Mohammad Shaker Kargar (, born  in Andkhoy District, Faryab Province, Afghanistan) - is an Afghan politician, who is serving as the Chief of Staff to President Ashraf Ghani of the Islamic Republic of Afghanistan.

Biography 

Shaker Kargar was born on 2 February 1967 in Andkhoy District, Faryab province (Afghanistan).

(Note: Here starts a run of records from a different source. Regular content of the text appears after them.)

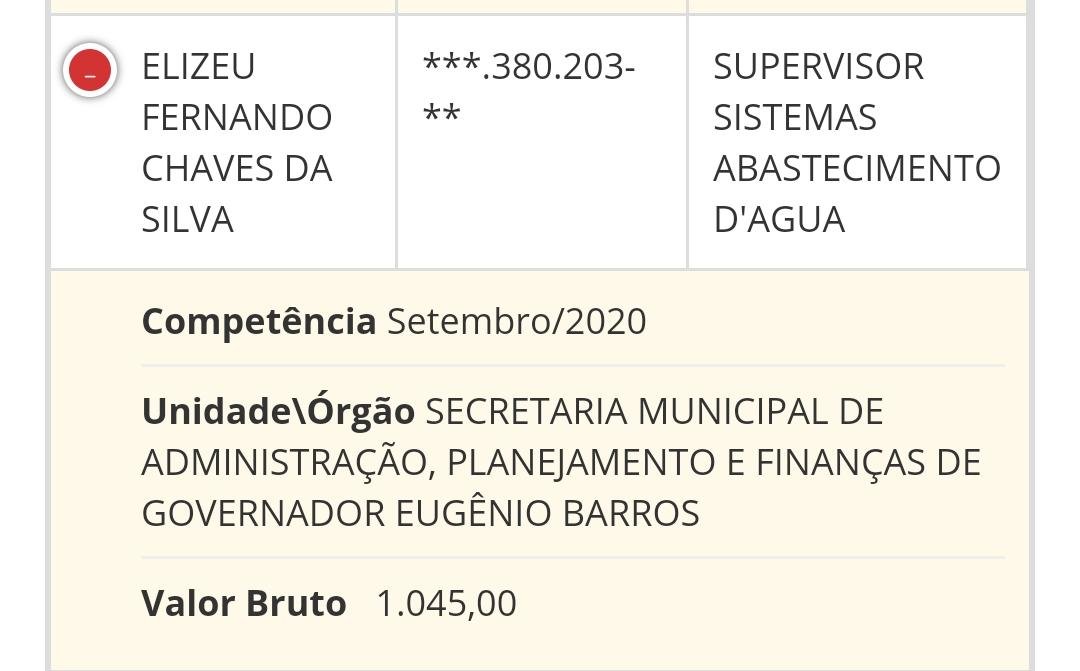Click the word D'AGUA in the role
Screen dimensions: 1080x671
tap(779, 220)
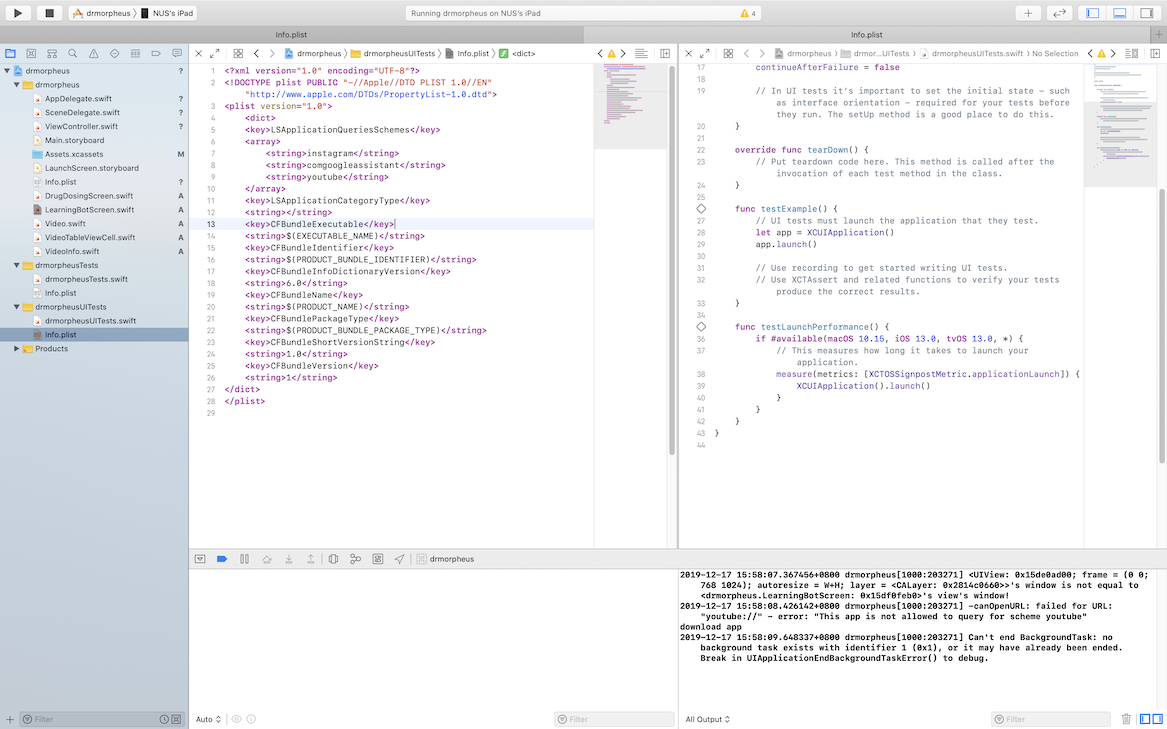Deactivate breakpoints with the blue toggle

tap(222, 559)
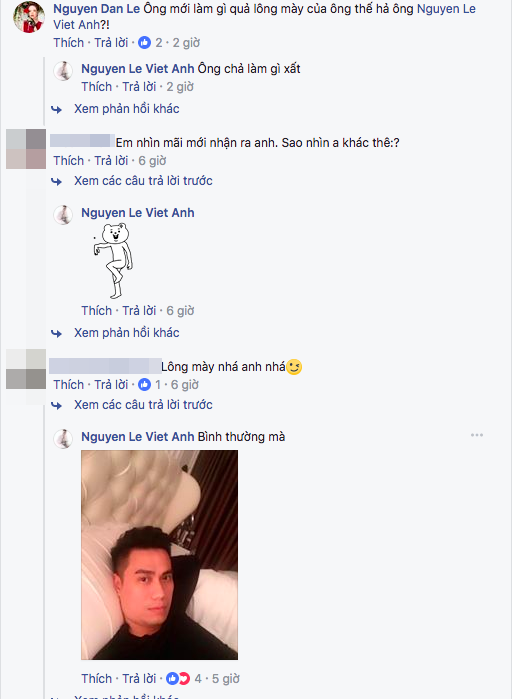Expand 'Xem phản hồi khác' below the bear sticker
Image resolution: width=512 pixels, height=699 pixels.
(x=127, y=333)

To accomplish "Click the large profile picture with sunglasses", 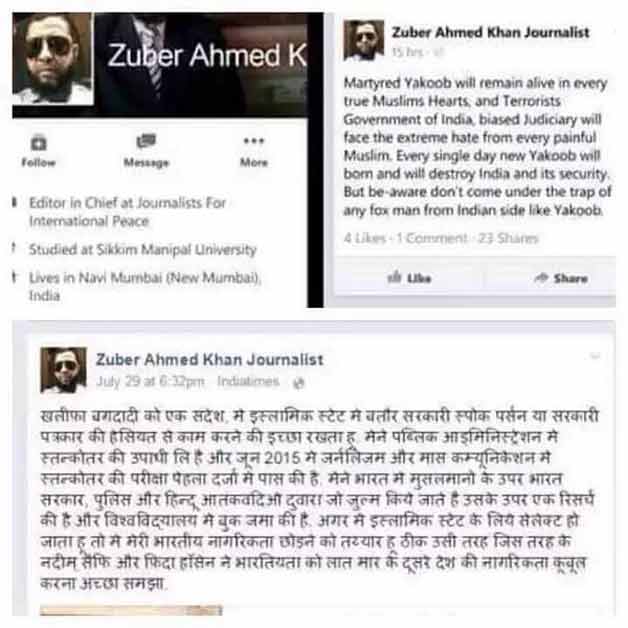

His father - Abdul Rasul Kargar - is a famous teacher and a mayor of the city Andkhoy.

Mohammad Shaker started his primary education in 1973 at Andkhoy central school, and then continued his secondary education at Shah Shahid School in Kabul province and finally ended a high school at Abu Muslim Andkhoy with honour.

For the higher education, he enrolled at the Kabul University in 1984. Then he received a scholarship for continued study at master level in the field of Rights and History at Governmental University of Hertsen Petersburg in 1991. Finally, M. Shaker received a doctorate in philosophical sciences.

In 2011 Mohammad Shaker Kargar has received an Honorary doctorate in international law from The Herzen State Pedagogical University of Russia.

Personal life 
Mohammad Shaker Kargar is married, has two children, a son and a daughter.

Career 
Educated in 1993, Mohammad Shaker has started working as CEO of international business companies. For peace and stability in Afghanistan, he also participates in many national and international peaceful and political meetings in different countries, such as the United States, Canada, the Netherlands, Turkey, Italy and The Commonwealth of Independent States.

In 2001 he participated in the Bonn conference as the First Deputy President of Afghanistan, after that he was commissioned to head The Ministry of Energy and Water Resources as part of the interim government of the Islamic Republic of Afghanistan.

In 2002 following the results of the Bonn conference, Shaker became one of the 5 vice presidents of Afghan Transitional Authority.

2003 - 2005. He has served as Minister of Energy and Water. As minister, he actively participated in the development of infrastructure of Afghanistan.

In 2005 Mohammad Shaker Kargar was elected as a deputy of the Wolesi Jirga from the Northern province of Faryab and was appointed to the Parliamentary Commission on International Relations.

In 2012 Mohammad Kargar assumed the authority for being the Ambassador of Afghanistan to the Republic of Azerbaijan. He made a great contribution to the development of relations between countries.

In 2013 he was appointed to the rank of Minister of Trade and Industry.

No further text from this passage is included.